DIRECTIONS>
[a] In the report below on Gov. Sam Brownback's legacy, what did he name as his greatest contribution as governor?
[b] Write the next part of the report below on Gov. Sam Brownback's legacy, picking up after its final sentence.

EXTRACT PROVIDED>
______

Outgoing Gov. Sam Brownback struggled briefly to identify a personal capstone achievement after more than six years as the chief executive officer of Kansas government.

He expressed hope during a swan-song news conference at the Capitol that his constituents would eventually recognize, despite ranking him among the nation’s least popular governors, that he contributed to small business development, expansion of technical education opportunities, prison reform and water conservation. It would be nice, he said, to be mentioned by folks hiking on dozens of miles of new Flint Hills trails.

But, in the final analysis, Brownback said his greatest contribution as governor was fierce opposition to abortion.

“We’re a pro-life state and we’re not going back,” said Brownback, reflecting on adoption of 19 anti-abortion measures that meant “a bunch of kids born that would not have been born.

“The inherent dignity of human life at any stage is the central issue of our day. That’s the one,” he said.

As with most analysis of the Brownback era, sharp division exists about the governor’s legacy in abortion politics.

______

RECORDS SUPPLIED>
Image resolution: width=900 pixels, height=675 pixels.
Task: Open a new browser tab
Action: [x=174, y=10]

______

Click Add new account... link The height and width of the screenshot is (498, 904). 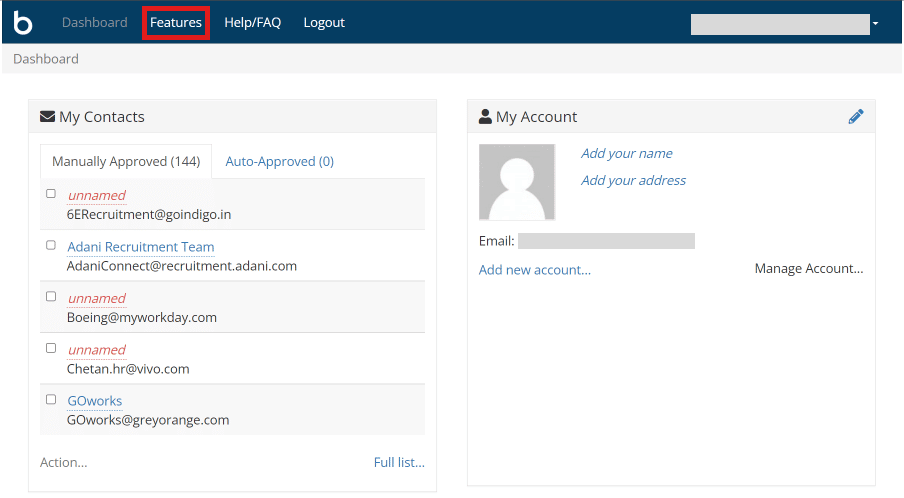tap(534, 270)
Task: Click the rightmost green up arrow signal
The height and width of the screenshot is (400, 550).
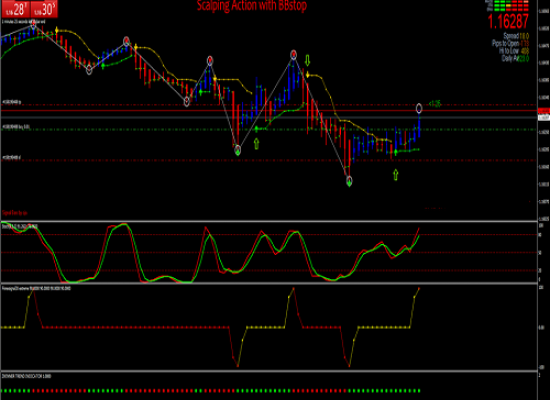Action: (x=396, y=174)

______

OUTPUTS FOR THE TASKS>
[a] His fierce opposition to abortion.

[b]
“After he came to office, it was just an avalanche of anti-choice bills. What he calls his greatest, I’d call his worse,” said Julie Burkhart, who founded Trust Women and worked with George Tiller, the abortion physician murdered in 2009 during a Wichita church service.

Making sense of it

Brownback is prepared to resign as governor once confirmed by the U.S. Senate as ambassador of religious freedom in the administration of President Donald Trump.

He’ll turn state affairs over to Lt. Gov. Jeff Colyer, who lavished praise on the Republican governor for a lifetime of dedicated service.

“Sam Brownback has served our state and our citizens with distinction,” Colyer said. “I will be forever grateful.”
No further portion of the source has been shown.